Monday, Aug. 05, 1991
The Pulse of Another World
By MICHAEL D. LEMONICK
If countless stars fill the firmament, they must be circled by countless planets -- or so everyone assumes. In the fertile minds of fiction writers, the distant worlds have taken on every imaginable name, from Krypton to Ork, and spawned every imaginable creature, from the Klingons to the Ewoks. But in real life no earthbound astronomer has ever proved the existence of a single planet outside our solar system.
Now a team of three astronomers in Britain claims to have spotted solid evidence of a faraway world. Writing in the British journal Nature, Andrew Lyne and colleagues at the University of Manchester's Jodrell Bank radio observatory report an object between 10 and 15 times the mass of the earth, orbiting a special kind of star called a pulsar that lies some 25,000 light- years (140 quadrillion miles) away.
Pulsars are fast-spinning, ultra-dense clumps of neutrons -- generally the husks of stars that have exploded. They get their name from the powerful radio pulses that they emit at precisely regular intervals. It was an anomaly in these pulses that led the Manchester astronomers to focus on one particular pulsar -- and convinced them that a planet whirled around it. The pulsar spins on its axis three times a second, raking the earth with a beam of radio waves each time. But, says Lyne, periodically "the pulses would arrive about one- hundredth of a second earlier than they should, and then, three months later, they would be one-hundredth of a second later."
Their conclusion: the pulsar is wobbling, pulled by the gravitational field of a planet that orbits the star once every six months. When the planet is nearest earth, it tugs the pulsar in our direction, and the distance that the radio pulse travels to reach us starts to get shorter. Three months later, the planet pulls the pulsar the other way, and the distance the pulse must travel begins to lengthen.

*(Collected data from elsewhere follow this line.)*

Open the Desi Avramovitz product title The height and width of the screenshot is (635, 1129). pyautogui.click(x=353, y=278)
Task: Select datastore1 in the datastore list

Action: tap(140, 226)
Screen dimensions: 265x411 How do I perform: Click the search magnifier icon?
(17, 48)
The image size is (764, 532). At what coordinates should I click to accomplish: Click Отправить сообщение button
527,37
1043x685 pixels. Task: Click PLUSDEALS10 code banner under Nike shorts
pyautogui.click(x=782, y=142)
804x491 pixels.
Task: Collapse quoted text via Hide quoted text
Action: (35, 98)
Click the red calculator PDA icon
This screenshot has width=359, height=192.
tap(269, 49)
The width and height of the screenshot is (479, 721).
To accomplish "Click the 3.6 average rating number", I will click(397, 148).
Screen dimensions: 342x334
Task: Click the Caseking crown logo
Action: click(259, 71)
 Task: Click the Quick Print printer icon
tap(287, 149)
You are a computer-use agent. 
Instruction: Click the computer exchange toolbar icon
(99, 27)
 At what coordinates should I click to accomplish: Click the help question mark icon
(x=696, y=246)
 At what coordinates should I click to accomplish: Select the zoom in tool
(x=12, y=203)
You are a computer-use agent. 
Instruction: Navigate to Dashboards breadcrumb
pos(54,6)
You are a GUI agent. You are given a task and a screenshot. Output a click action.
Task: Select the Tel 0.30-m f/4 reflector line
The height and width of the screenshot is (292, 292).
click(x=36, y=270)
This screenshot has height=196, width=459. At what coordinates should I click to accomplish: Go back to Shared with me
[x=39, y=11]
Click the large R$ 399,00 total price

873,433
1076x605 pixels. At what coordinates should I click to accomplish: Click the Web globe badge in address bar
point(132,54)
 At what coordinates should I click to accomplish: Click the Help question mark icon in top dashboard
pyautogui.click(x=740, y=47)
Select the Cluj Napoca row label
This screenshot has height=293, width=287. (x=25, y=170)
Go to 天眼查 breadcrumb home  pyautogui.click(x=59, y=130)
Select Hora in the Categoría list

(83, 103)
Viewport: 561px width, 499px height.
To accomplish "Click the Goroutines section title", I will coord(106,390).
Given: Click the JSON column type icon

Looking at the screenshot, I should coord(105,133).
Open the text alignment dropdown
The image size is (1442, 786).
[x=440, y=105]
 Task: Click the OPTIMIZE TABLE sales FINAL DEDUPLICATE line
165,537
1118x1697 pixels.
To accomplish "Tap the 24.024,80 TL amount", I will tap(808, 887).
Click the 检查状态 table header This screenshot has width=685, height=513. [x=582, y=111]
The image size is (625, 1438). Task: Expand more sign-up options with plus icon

The theory appears to be sound, but, notes David Black, director of Houston's Lunar and Planetary Institute, the history of astronomy is "littered with the bones of claimed detections." Lyne admits that other phenomena might be causing the observed deviations in the radio waves, but "the most likely interpretation," he maintains, "is that there is a planet there." Many other experts think Lyne is right. "Now that we see it," said Ramesh Narayan, a Harvard astronomer, "it is up to us to explain how it could happen."
Lyne's work provides no answer to the most tantalizing question in astronomy: Is there life on other planets? In this case, life would be difficult on a planet whose sun is a relatively tiny, dim pulsar. Astronomer Black figures that in about 10 years, telescopic instruments may be sophisticated enough to focus on the planet itself, rather than just the pulsar. Even if no Klingons are immediately found, the knowledge gained from examining the distant planet will make it easier to explore the countless other worlds waiting to be discovered.